[Material for this task Boundary: Start]

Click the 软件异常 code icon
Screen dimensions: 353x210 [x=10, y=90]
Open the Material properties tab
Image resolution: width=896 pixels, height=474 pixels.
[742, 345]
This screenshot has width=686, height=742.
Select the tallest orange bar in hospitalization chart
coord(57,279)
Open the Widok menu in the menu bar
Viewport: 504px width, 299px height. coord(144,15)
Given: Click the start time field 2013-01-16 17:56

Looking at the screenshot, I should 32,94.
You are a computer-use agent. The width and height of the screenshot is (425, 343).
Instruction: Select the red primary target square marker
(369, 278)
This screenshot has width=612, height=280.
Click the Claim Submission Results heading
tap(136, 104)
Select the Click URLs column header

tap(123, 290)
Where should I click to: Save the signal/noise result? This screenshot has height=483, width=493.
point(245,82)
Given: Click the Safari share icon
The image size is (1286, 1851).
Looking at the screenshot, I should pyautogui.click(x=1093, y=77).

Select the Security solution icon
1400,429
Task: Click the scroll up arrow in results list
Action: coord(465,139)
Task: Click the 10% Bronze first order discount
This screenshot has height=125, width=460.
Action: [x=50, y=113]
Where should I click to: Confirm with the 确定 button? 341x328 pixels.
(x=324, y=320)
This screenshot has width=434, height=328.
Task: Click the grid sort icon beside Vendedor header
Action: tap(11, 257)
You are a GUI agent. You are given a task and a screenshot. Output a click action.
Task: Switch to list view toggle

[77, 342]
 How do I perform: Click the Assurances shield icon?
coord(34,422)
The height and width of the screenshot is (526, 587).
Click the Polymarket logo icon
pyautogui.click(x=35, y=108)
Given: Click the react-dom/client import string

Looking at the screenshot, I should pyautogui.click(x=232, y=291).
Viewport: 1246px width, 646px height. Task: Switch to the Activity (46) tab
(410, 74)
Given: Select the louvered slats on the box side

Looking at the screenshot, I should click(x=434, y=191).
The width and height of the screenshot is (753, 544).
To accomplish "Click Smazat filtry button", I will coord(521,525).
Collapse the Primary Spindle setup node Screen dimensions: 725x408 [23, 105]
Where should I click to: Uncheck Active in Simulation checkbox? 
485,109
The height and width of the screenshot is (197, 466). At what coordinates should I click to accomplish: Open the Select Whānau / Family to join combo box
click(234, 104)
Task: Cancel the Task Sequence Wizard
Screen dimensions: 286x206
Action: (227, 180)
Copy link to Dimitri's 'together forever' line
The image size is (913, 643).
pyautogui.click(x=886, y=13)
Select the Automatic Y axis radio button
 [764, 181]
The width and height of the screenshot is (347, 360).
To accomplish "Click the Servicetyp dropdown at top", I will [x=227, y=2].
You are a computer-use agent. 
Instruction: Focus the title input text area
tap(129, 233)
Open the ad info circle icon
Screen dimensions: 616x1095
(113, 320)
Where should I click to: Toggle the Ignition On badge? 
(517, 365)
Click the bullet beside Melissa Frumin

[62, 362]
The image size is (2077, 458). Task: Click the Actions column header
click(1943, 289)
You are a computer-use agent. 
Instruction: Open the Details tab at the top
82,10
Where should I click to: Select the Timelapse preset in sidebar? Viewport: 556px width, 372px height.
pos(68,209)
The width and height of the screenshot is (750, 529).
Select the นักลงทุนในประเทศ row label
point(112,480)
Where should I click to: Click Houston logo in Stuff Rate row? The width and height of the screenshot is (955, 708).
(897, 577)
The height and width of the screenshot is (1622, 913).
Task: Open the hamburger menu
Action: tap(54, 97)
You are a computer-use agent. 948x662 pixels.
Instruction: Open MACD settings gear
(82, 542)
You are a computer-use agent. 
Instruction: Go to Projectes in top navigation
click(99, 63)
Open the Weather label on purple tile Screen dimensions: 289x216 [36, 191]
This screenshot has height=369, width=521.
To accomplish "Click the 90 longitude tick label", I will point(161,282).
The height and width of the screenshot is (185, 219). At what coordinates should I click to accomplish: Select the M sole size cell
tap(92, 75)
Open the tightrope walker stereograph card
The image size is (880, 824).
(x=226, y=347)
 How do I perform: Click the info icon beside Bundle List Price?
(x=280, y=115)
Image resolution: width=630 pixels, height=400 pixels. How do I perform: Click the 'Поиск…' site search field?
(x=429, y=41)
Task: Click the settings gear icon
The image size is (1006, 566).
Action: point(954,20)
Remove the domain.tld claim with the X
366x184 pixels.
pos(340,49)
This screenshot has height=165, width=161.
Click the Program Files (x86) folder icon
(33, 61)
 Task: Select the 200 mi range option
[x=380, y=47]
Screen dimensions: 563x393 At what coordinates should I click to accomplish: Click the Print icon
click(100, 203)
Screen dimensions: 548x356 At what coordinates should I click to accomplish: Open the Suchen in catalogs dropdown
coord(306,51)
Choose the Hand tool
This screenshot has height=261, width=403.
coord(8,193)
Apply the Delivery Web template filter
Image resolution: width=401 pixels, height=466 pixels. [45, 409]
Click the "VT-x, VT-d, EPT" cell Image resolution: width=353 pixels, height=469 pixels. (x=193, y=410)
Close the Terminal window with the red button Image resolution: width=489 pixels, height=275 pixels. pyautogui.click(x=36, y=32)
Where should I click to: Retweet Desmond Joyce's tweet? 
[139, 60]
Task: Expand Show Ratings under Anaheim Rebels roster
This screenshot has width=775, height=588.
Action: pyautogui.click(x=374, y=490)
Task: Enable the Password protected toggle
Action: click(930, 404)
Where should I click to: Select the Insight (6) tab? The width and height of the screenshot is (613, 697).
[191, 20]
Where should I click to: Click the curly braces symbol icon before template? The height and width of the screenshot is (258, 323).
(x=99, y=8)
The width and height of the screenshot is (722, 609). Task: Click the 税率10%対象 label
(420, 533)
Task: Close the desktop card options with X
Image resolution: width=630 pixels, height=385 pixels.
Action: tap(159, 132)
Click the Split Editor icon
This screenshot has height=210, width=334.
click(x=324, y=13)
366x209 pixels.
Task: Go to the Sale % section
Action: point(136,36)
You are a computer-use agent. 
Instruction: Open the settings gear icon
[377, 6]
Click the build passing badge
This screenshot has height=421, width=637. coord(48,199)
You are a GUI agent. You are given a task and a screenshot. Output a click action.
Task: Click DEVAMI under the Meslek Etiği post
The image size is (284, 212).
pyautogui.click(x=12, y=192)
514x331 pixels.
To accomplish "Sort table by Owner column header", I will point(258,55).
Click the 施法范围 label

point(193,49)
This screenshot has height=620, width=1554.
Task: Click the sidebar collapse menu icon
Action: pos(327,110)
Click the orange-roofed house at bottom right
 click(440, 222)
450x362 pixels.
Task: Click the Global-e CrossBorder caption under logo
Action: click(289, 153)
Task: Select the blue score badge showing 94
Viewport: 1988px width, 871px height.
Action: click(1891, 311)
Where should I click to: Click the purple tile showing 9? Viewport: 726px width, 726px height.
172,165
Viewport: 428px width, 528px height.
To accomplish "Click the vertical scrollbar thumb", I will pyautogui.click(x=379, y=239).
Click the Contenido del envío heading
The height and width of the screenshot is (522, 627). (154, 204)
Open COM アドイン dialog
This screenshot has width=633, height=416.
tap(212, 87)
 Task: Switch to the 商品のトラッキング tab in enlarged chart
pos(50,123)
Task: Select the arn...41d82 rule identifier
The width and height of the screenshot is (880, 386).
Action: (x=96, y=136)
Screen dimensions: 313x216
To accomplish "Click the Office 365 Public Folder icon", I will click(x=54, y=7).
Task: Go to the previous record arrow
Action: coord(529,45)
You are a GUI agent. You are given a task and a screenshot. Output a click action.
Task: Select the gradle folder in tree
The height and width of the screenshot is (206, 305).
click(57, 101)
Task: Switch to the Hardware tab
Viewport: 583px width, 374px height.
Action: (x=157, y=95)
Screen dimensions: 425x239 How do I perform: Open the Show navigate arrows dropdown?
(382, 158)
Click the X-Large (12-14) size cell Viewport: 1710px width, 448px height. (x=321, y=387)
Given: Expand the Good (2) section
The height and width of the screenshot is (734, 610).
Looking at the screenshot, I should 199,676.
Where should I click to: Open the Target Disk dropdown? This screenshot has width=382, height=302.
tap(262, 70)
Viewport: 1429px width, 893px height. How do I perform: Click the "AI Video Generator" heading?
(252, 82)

[Material for this task Boundary: End]

• [Exercise aim] Nothing but the lines from the beginning of the records through the line with "This screenshot has width=686, height=742." should appear, each printed exactly.

• [Expected answer]
Click the 软件异常 code icon
Screen dimensions: 353x210 [x=10, y=90]
Open the Material properties tab
Image resolution: width=896 pixels, height=474 pixels.
[742, 345]
This screenshot has width=686, height=742.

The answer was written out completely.